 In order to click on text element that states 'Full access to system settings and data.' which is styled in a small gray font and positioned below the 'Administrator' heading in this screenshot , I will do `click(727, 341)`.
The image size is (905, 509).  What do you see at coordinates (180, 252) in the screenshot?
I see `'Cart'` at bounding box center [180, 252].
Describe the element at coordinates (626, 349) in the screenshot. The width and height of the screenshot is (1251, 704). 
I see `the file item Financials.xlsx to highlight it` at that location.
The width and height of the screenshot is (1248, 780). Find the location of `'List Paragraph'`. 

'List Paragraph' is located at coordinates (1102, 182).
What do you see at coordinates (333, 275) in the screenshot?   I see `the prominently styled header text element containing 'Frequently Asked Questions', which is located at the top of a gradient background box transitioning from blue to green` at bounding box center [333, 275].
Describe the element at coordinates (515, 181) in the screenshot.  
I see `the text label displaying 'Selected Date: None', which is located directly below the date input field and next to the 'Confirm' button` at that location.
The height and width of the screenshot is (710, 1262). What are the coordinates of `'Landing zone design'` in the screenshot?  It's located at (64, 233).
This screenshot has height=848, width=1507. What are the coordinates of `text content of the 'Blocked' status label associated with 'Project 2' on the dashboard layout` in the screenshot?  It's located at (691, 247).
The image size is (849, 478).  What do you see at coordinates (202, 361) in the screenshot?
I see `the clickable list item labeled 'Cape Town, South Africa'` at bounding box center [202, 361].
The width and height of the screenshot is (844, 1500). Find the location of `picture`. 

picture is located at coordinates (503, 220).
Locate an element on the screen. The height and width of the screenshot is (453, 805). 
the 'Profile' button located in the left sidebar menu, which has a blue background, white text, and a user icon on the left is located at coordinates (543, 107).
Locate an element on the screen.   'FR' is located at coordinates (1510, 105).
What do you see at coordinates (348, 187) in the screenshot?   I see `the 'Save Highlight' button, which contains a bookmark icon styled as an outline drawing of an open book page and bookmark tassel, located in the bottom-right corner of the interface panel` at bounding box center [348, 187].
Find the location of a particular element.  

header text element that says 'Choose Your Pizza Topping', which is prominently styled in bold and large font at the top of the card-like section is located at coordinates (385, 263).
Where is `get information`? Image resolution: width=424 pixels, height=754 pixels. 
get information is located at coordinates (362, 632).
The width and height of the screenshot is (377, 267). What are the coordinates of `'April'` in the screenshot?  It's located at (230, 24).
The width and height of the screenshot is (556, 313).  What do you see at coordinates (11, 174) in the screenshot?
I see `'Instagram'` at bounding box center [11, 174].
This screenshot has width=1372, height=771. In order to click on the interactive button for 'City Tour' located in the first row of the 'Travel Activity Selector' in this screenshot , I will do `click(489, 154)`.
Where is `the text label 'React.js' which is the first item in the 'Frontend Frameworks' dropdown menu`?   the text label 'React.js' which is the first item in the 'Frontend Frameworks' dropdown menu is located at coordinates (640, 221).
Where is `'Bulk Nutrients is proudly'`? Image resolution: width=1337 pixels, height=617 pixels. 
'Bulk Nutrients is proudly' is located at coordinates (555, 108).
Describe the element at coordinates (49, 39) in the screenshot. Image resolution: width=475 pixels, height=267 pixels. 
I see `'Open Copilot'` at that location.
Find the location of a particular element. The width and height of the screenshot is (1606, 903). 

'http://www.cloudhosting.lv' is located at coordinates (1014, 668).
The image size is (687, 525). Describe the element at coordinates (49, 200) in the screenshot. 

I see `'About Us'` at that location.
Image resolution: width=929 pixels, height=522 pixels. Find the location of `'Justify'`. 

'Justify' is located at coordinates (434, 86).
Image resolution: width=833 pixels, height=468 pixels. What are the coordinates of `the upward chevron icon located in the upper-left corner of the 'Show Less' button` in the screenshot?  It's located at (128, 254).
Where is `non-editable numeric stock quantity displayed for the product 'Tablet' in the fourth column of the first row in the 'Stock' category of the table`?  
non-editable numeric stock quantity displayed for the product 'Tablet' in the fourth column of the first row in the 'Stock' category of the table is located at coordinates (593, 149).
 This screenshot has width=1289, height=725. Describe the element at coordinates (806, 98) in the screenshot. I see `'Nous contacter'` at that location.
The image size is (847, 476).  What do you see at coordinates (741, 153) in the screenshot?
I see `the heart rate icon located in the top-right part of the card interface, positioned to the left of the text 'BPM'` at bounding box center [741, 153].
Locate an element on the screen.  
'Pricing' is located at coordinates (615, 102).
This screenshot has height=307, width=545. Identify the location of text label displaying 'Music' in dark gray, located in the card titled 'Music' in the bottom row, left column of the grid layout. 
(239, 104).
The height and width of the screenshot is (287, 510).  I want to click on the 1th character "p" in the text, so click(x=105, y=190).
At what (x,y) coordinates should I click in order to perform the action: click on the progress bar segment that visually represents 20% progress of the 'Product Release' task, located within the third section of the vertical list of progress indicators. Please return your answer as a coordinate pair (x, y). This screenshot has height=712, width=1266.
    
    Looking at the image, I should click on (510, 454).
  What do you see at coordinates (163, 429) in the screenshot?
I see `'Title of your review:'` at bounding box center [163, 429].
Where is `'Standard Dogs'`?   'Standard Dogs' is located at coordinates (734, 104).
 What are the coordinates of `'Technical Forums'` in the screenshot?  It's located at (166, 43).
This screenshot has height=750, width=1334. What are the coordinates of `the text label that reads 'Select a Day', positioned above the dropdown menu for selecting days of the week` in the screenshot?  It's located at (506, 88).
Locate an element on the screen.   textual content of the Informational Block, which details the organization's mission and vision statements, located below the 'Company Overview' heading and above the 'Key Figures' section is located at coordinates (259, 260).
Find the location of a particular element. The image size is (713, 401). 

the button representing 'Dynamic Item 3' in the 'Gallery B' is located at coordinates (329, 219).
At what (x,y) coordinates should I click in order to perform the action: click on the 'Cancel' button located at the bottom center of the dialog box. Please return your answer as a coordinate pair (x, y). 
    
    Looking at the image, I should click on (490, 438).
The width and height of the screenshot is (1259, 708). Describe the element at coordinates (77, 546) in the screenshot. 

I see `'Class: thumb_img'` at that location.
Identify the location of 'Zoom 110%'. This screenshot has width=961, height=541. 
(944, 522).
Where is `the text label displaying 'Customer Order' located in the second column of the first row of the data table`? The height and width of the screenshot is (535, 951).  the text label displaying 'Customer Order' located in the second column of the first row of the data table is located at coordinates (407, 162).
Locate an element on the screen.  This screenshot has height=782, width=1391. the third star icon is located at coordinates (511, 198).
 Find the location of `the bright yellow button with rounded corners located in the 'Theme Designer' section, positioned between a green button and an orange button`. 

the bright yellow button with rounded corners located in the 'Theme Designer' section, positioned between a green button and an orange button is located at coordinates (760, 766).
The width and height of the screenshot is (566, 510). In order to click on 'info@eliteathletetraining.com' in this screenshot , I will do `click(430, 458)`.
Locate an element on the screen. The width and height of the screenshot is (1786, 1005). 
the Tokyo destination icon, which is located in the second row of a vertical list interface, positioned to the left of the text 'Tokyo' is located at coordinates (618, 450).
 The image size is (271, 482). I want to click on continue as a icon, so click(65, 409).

INSTRUCTIONS TO FOLLOW: Copy the lines of the data above, from the line that contains "The width and height of the screenshot is (844, 1500)." through the line that contains "picture is located at coordinates (503, 220).", keeping every character unchanged.

OUTPUT FOR THIS EXERCISE:
The width and height of the screenshot is (844, 1500). Find the location of `picture`. 

picture is located at coordinates (503, 220).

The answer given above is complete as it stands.